Proceedings of the BioNLP Workshop on Linking Natural Language Processing and Biology at HLT-NAACL 06, pages 112–113,
New York City, June 2006. c©2006 Association for Computational Linguistics
Recognizing Nested Named Entities in GENIA corpus 
 
 
Baohua Gu 
School of Computing Science 
Simon Fraser University, Burnaby, BC, Canada 
bgu@cs.sfu.ca 
 
Abstract 
Nested Named Entities (nested NEs), one 
containing another, are commonly seen in 
biomedical text, e.g., accounting for 
16.7% of all named entities in GENIA 
corpus. While many works have been 
done in recognizing non-nested NEs, 
nested NEs have been largely neglected. 
In this work, we treat the task as a binary 
classification problem and solve it using 
Support Vector Machines. For each token 
in nested NEs, we use two schemes to set 
its class label: labeling as the outmost 
entity or the inner entity. Our preliminary 
results show that while the outmost 
labeling tends to work better in 
recognizing the outmost entities, the inner 
labeling recognizes the inner NEs better. 
This result should be useful for 
recognition of nested NEs. 
1 Introduction 
Named Entity Recognition (NER) is a key task in 
biomedical text mining, as biomedical named 
entities usually represent biomedical concepts of 
research interest (e.g., protein/gene/virus, etc).  
Nested NEs (also called embedded NEs, or 
cascade NEs) exhibit an interesting phenomenon in 
biomedical literature. For example, “human 
immuneodeficiency virus type 2 enhancer” is a 
DNA domain, while “human immunodeficiency 
virus type 2” represents a virus. For simplicity, we 
call the former the outmost entity (if it is not inside 
another entity), while the later the inner entity (it 
may have another one inside).  
Nested NEs account for 16.7% of all entities in 
GENIA corpus (Kim, 2003). Moreover, they often 
represent important relations between entities 
(Nedadic, 2004), as in the above example. 
However, there are few results on recognizing 
them. Many studies only consider the outmost 
entities, as in BioNLP/NLPBA 2004 Shared Task 
(Kim, 2004).  
In this work, we use a machine learning method 
to recognize nested NEs in GENIA corpus. We 
view the task as a classification problem for each 
token in a given sentence, and train a SVM model. 

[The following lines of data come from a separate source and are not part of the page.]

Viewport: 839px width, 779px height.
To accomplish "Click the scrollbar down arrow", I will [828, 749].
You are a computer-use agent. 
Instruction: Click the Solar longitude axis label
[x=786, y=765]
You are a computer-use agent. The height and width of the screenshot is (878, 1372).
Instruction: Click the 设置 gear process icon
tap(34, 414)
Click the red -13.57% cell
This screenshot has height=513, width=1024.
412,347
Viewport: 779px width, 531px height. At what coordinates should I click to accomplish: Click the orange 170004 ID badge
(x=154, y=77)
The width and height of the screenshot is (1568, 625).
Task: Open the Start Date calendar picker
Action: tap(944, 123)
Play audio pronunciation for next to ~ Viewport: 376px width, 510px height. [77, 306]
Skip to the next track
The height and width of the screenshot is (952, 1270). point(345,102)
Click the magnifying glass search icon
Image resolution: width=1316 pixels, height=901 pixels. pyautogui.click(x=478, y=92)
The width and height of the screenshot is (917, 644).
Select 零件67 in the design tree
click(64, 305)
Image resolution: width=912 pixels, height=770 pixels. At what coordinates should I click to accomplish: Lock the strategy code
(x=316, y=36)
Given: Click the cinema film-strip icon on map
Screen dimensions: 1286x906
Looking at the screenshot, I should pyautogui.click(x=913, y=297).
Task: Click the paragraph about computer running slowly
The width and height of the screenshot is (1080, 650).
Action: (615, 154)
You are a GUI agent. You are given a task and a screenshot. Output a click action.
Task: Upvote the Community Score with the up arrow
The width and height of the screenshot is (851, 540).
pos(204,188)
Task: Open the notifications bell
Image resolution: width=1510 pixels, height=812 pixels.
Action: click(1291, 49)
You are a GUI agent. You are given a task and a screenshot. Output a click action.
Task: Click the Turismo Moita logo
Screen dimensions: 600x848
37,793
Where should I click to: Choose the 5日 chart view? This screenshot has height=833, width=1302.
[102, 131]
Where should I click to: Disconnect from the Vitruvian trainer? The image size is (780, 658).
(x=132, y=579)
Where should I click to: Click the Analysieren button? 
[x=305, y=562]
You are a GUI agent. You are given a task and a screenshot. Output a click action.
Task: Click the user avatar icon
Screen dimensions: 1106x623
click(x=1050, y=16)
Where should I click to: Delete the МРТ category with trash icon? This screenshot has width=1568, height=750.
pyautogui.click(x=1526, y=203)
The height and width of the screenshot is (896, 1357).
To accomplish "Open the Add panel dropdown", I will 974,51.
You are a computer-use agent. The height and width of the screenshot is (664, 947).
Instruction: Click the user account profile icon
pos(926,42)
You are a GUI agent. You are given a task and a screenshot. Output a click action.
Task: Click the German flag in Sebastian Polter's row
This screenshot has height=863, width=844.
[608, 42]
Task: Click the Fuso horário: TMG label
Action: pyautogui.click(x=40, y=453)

We note that nested NEs make it hard to be 
considered as a multi-class problem, because a 
token in nested entities has more than one class 
label. We therefore treat it as a binary-class 
problem, using one-vs-rest scheme. 
1.1 Related Work 
Overall, our work is an application of machine 
learning methods to biomedical NER. While most 
of earlier approaches rely on handcrafted rules or 
dictionaries, many recent works adopt machine 
learning approaches, e.g, SVM (Lee, 2003), HMM 
(Zhou, 2004), Maximum Entropy (Lin, 2004) and 
CRF (Settles,2004), especially with the availability 
of annotated corpora such as GENIA, achieving 
state-of-the-art performance. We know only one 
work (Zhou,2004) that deals with nested NEs to 
improve the overall NER performance. However, 
their approach is basically rule-based and they did 
not report how well the nested NEs are recognized. 
2 Methodology 
We use SVM-light (http://svmlight.joachims.org/) 
to train a binary classifier on the GENIA corpus. 
2.1 Data Set 
The GENIA corpus (version 3.02) contains 97876 
named entities (35947 distinct) of 36 types, and 
490941 tokens (19883 distinct). There are 16672 
112
nested entities, containing others or nested in 
others (the maximum embedded levels is four). 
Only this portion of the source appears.